The next cough practically split him in two. It felt as if it had
originated miles away. Something rushed through him, then past him as if on its
way to an important destination. Where was she? He looked down at what he had brought
forth from such a long distance away, and saw a soft, liquid, barely
recognizable version of his wife’s face floating in the bowl, a soft tinge of
blood in the lips and cheeks. The image started to break up even as he
impulsively jerked the lever to flush it all away.
And then he remembered.
Cheryl woke up abruptly and rubbed her eyes as hard as she could.
Her father had held her head over the toilet bowl; he was going to drown her.
She was sure of it.
But then he had stopped all of a sudden, and she’d looked up into
his faraway face. The face had been dark, and although she knew it was her
father’s face she really couldn’t see it very well. Daddy? she’d said, but very
softly. She wasn’t even sure he could hear her. She wasn’t even sure she wanted
him to hear her.
He hadn’t said anything. He picked her up, threw her over his
shoulder, and carried her from the small bathroom to her bedroom at the end of
the dark hallway. There was a bend in the hallway where the stairs came up. He
was careful walking there; it would be easy to slip and drop her down the
stairs.
Maybe he wanted to slip, she thought. But he didn’t, this time.
He’d hit her head real hard against the door frame when he walked into the
hall; she’d sobbed once and held onto her cries, afraid he would get mad.
Looking at the big staircase falling off
into the dark helped her stop crying — it was so scary.
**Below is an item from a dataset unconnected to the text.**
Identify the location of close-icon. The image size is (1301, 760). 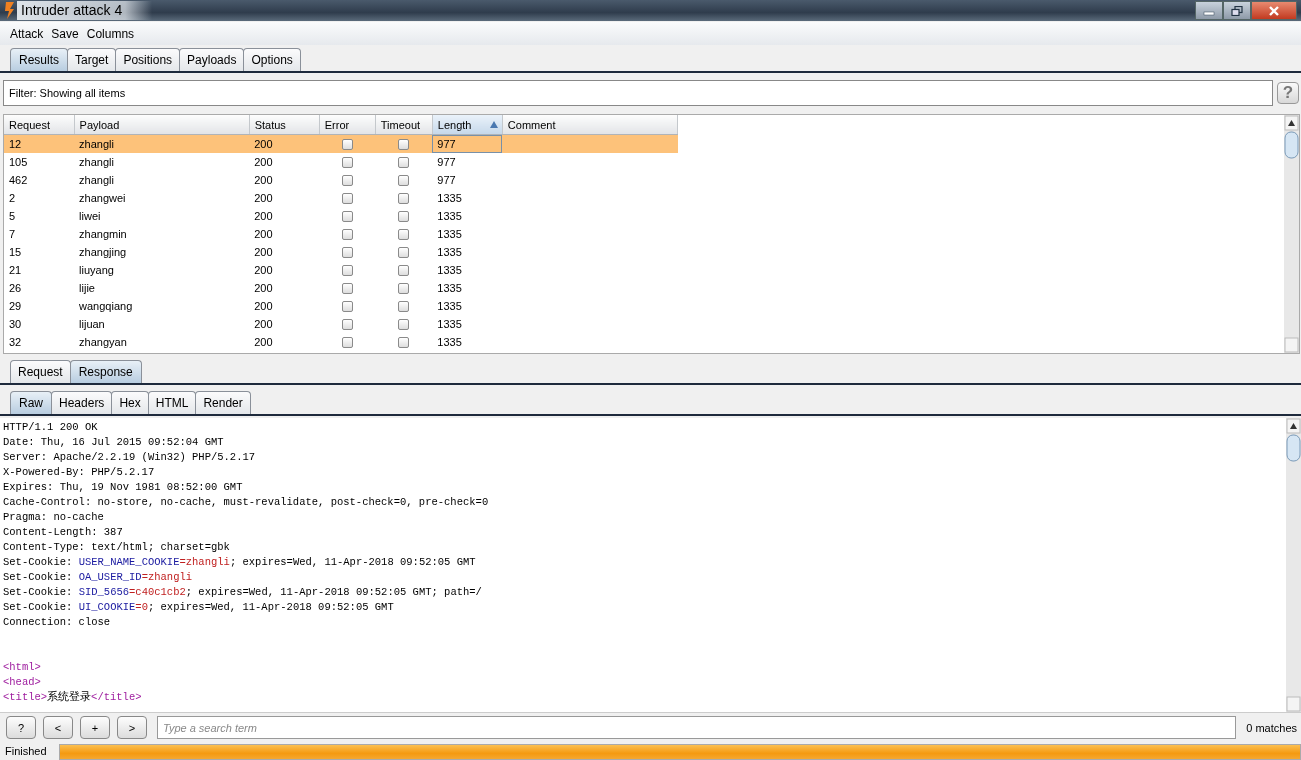
(1274, 10).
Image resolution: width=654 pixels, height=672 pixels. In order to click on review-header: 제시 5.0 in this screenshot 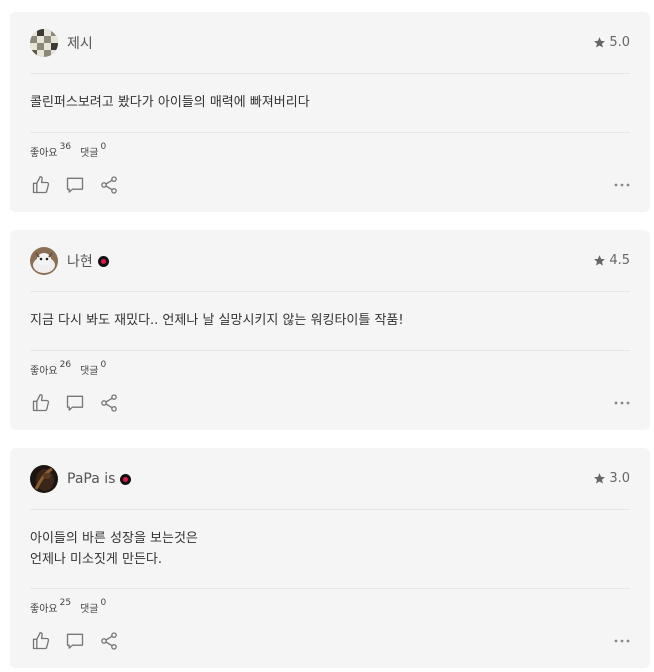, I will do `click(330, 43)`.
When they got to the end of the hallway he’d thrown her onto the
bed. She made herself really stiff trying not to cry, but that made her back
hurt when she hit the bed. She gasped once, then gasped again when he started
pouring water on her. Glasses full of water, hitting her face harder and
harder. Soaking into the bed. Soaking into her pajamas. Making everything wet,
everything dripping with it. She finally began to cry; she couldn’t help it.
They would think she’d wet the bed again—Mommy and Daddy; she’d be in
trouble.
He didn’t say a thing. After he finished wetting her bed he turned
and left.
Cheryl looked at her bed and reached out carefully with one hand.
It was damp. So were her pajamas. She stared at the one window in the room,
full of bright light, like water. She couldn’t decide if she had dreamed or
not.
Her father walked in. “Wet your bed again?” he said quietly.
Cheryl nodded her head and looked away.
“Well, that’s all right. You know what you need to do now.”
Cheryl got up and began stripping the bed. It was hard for her;
the covers were tucked in real tight and all the blankets and the quilt were
heavy, especially once they were wet, but she had to do it herself. That’s what
her daddy called “the deal.”
He stepped out of her way as she waddled over to the hamper. She
almost tripped at the last second, but then he grabbed her and set her upright.
“Thank you,” she said softly. He started to leave. “Daddy?” He turned around.
“Did you take me to the bathroom last night?”
He crouched down then, and she saw his face: all pink and
newly-shaven. He smiled with large thin lips and kissed her on the cheek. “No,
sure didn’t, Angel. You must have dreamed it.”
She watched his face go away as he stood up. She nodded and he
smiled again.
She got in trouble that day at school for staring out the window
too much and not doing her work. She couldn’t help it. Everything looked so
blurry outside, like the sun had come down and made all the plants, cars, and
buildings glow with a funny light. Or like she was seeing everything outside
through water, but it wasn’t raining. It was funny.